INSTRUCTIONS FOR THE TASK
Please return every line in the following data that includes the string "This".

[TASK INPUT]

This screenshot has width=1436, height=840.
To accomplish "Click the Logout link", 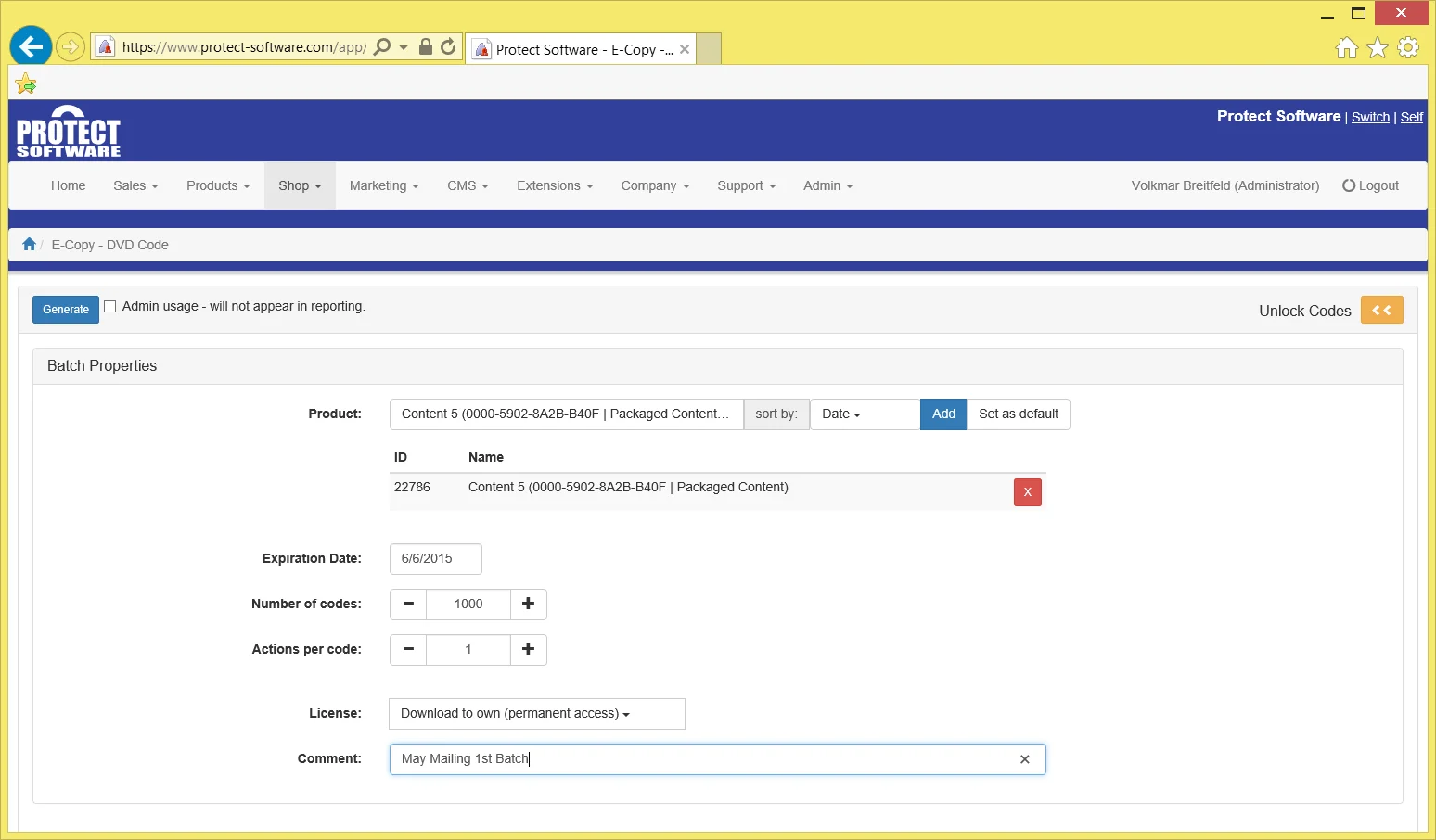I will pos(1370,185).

[/TASK INPUT]
[TASK INPUT]

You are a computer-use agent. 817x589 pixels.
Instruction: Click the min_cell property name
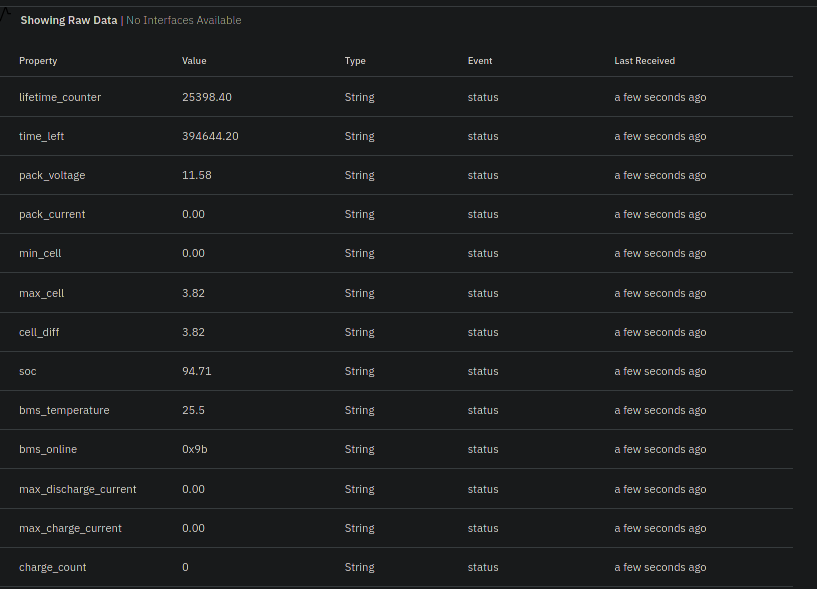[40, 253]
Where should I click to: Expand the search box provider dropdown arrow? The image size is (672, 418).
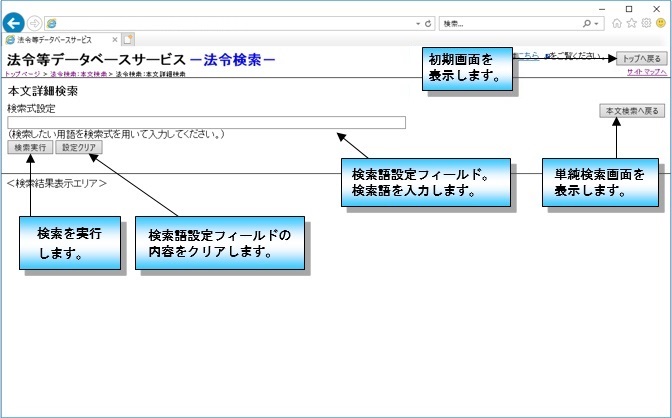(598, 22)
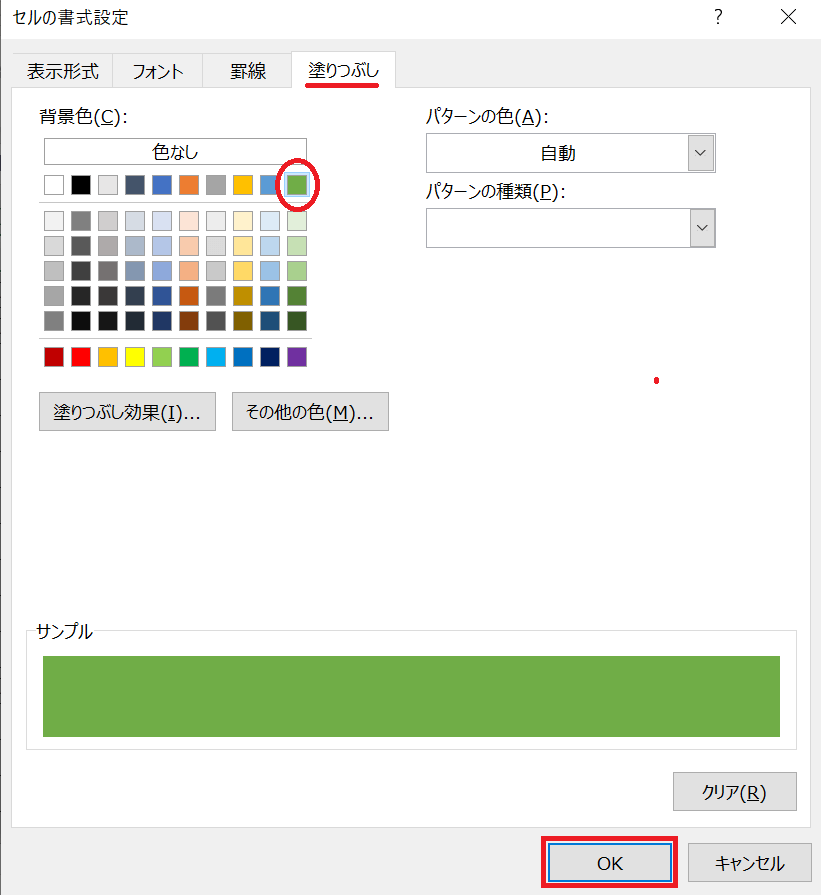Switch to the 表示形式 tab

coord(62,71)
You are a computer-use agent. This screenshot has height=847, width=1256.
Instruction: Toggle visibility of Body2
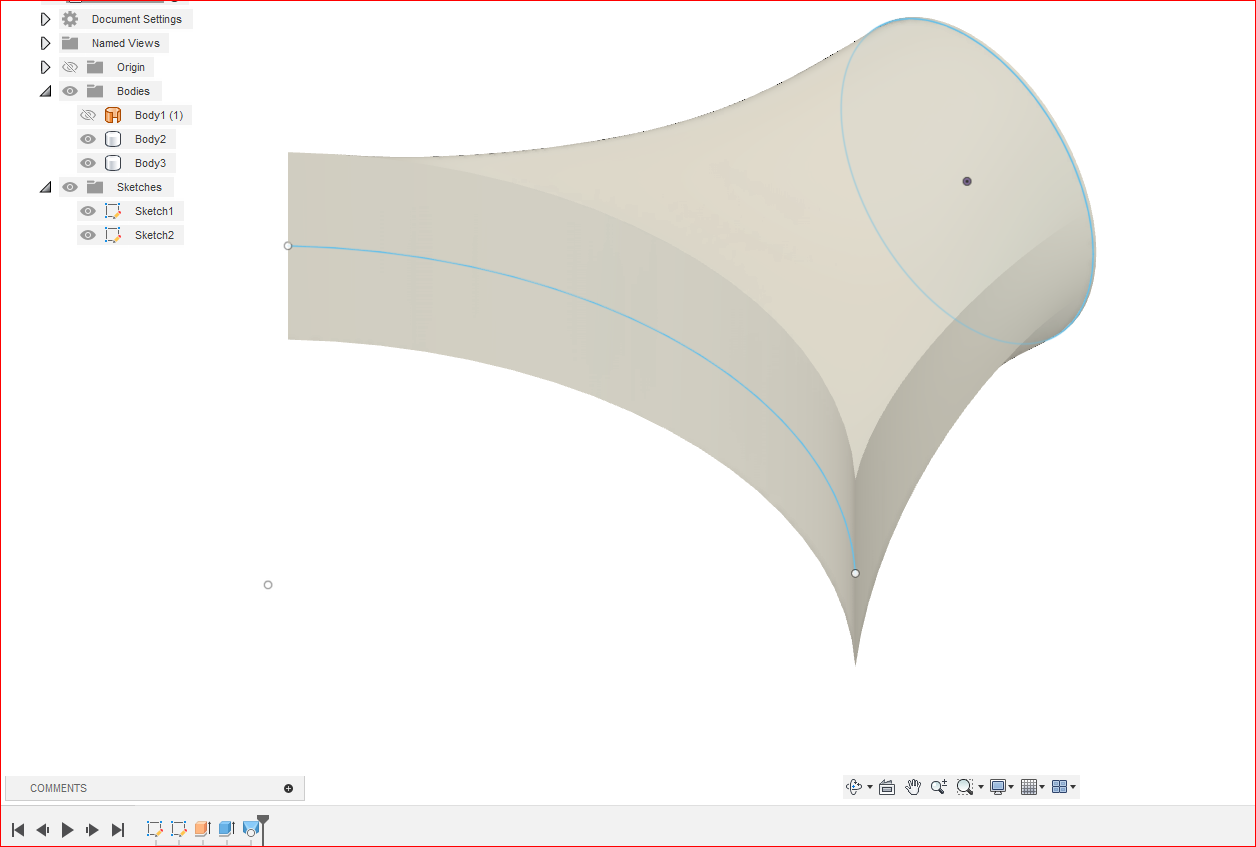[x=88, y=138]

[/TASK INPUT]
[TASK INPUT]

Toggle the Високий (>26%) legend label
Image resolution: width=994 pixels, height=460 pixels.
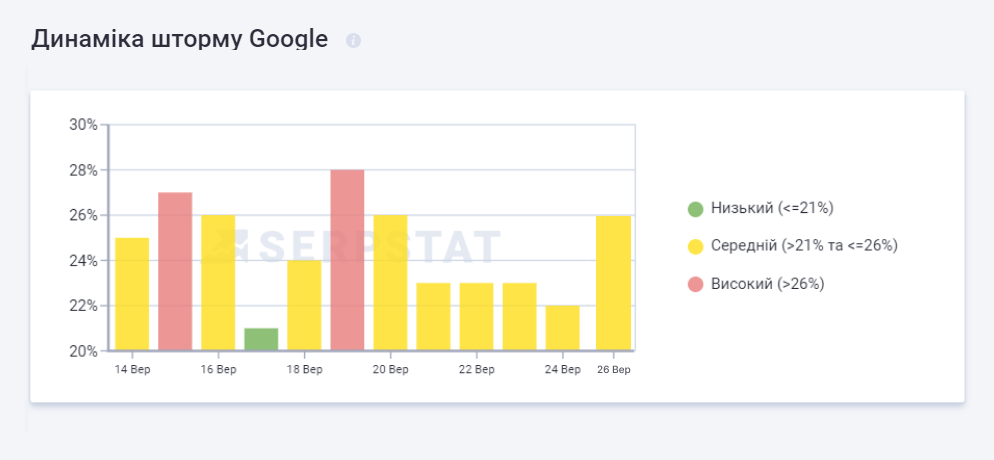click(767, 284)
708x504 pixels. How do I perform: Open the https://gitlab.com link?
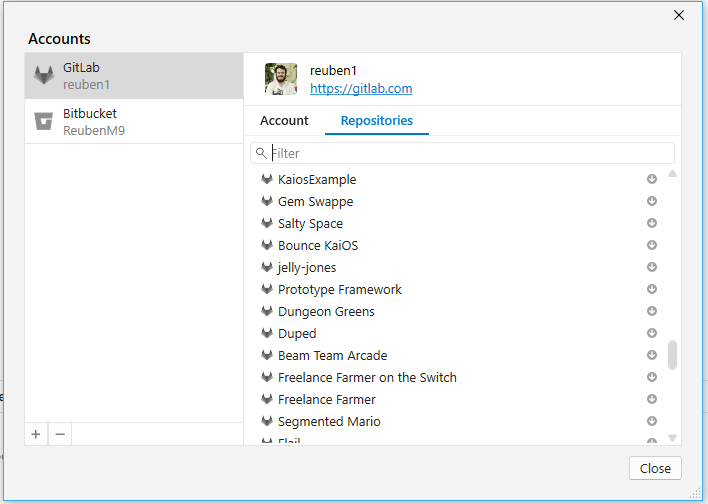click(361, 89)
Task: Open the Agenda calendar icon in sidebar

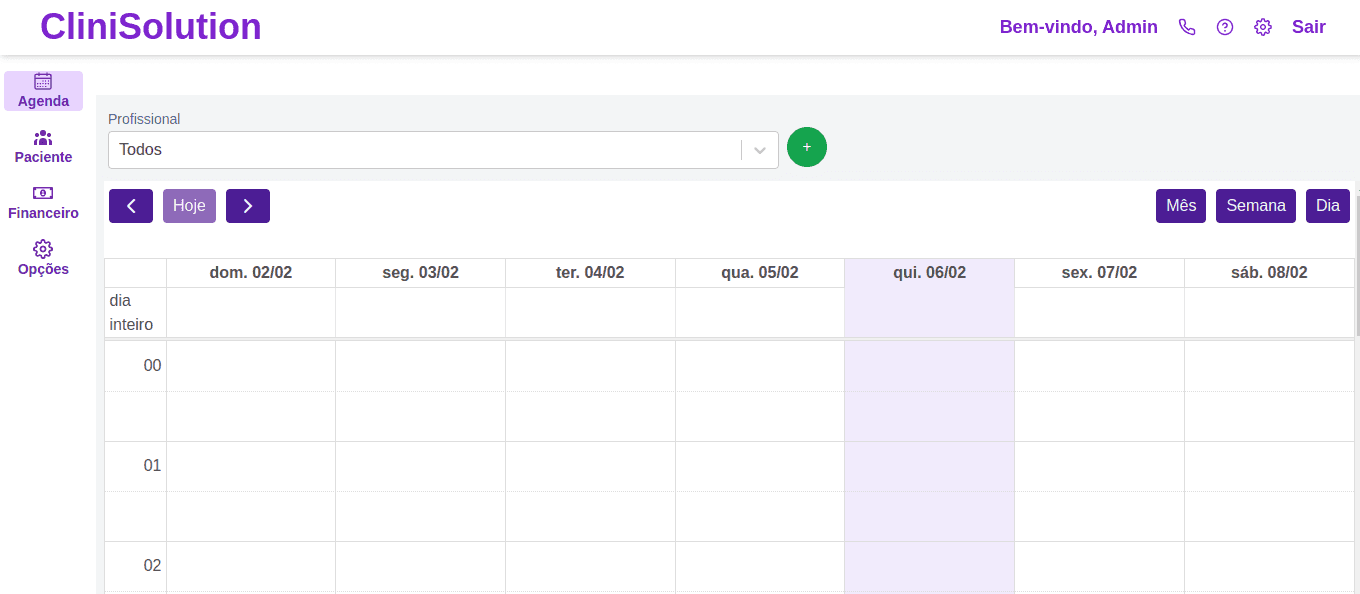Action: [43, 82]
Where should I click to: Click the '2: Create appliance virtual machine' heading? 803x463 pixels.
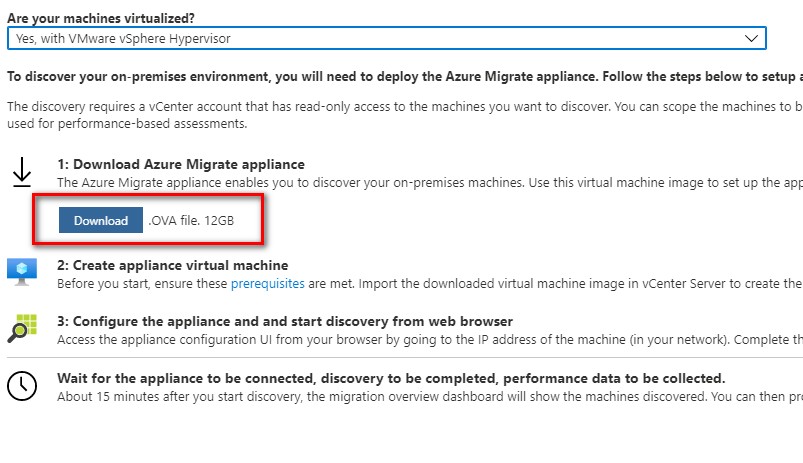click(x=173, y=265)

[/TASK INPUT]

EXERCISE ANSWER
This screenshot has width=1436, height=840.
You are a computer-use agent. This screenshot has height=847, width=1256.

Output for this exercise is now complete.